I’ll remember this weekend for a long time. Ike truly disrupted and changed live. We were very fortunate, both my family and our community! I am thankful for God’s provision.
All last week we watched Ike. It crossed Cuba moving into the Gulf with his sights on the Texas coast. The next couple of days tracked a course more east and north. We debated about what to do. Do we leave or do we stay? What’s in the best interest for the kids? Mom went to Austin with a friend. My mother-in-law was already out of town on vacation. As of Thursday night, our plan was to stay. Friday morning brought a new plan. After gathering more information, we decided to go west and at least ride out the storm on the west side. We found a hotel where we could stay with the dogs. Did you know the La Quinta is pet friendly? There was actually a family with seven dogs staying a few rooms down from us. I didn’t feel so bad with just two dogs! We sat around the hotel waiting for the storm. The kids took a dip in the pool and then we ordered pizza. The kids and Jo watched a movie while I conversed on Facebook. We enjoyed the luxury of electricity and air conditioning until almost 5:00 a.m. – then the lights finally went out.
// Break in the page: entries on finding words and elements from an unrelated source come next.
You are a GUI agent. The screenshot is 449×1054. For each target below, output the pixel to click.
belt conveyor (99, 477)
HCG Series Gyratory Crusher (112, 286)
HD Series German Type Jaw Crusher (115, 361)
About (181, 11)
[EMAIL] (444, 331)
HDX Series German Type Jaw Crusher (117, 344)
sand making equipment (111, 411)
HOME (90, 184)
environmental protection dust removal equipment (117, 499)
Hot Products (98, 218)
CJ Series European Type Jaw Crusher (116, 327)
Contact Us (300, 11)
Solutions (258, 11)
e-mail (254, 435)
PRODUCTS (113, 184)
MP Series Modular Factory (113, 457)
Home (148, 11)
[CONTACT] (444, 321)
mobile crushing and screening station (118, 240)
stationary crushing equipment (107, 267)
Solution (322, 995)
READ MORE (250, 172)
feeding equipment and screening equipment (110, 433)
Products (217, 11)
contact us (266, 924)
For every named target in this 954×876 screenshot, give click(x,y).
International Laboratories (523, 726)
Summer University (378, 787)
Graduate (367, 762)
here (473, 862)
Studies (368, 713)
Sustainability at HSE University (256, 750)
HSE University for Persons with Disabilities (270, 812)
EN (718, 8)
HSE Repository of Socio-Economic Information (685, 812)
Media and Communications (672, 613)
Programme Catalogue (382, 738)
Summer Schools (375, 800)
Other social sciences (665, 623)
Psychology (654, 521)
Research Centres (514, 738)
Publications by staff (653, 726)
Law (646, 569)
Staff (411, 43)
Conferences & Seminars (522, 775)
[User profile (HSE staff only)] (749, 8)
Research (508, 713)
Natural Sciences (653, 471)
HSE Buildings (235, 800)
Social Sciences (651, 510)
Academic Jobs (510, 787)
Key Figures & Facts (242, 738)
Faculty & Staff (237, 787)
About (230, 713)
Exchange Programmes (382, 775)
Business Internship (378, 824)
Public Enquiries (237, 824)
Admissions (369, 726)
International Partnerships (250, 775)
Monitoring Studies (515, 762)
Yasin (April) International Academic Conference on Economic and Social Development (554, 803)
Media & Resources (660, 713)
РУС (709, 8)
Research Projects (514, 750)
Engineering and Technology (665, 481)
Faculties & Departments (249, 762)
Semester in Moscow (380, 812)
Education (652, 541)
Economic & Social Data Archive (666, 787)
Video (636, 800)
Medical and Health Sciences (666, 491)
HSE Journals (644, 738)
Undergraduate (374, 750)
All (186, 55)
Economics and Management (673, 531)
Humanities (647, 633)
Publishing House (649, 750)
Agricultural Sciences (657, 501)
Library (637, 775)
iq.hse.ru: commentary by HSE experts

We went down to the lobby to have breakfast – they’d made coffee just before the lights went out. We sat in the dark eating our meal. We ran into a snag at the hotel. Once the lights went out, there was no plumbing available. The restrooms were equipped with power flush commodes. These toilets are great on conserving water, but when there is no power there’s no flush. By noon, the rain and the wind had subsided and we made the decision to return to the house. After and interesting drive home, we arrived in Baytown about two hours later. As we drove into Devinwood, we were pleasantly pleased to find the condition of our house.
The stories are many. We have friends that lost everything and others who incurred minimal damage. Our dependence on electricity is a definitely reality. We are so geared to a lifestyle sustained by technology and communication. There is minimal power available. At last count, 2.2 million customers are without power. There are many who only have a commitment of restored power within the next 30 days. School districts are closed indefinitely. Stores, banks, shopping, restaurants, and business are closed. Supplies are at a minimum, but there is hope as supplies are coming in daily.
Here’s the interesting thing to note. Our community is pulling together. Without electricity, the typical boundaries of communication aren’t available. People are outside; helping, talking and gathering with neighbors. There’s been an increase in personal communication and relational building with people. We’ve witnessed kind acts by others for others. Even in the midst of disaster, God is working. I’m confident He’ll do a great work in the days ahead.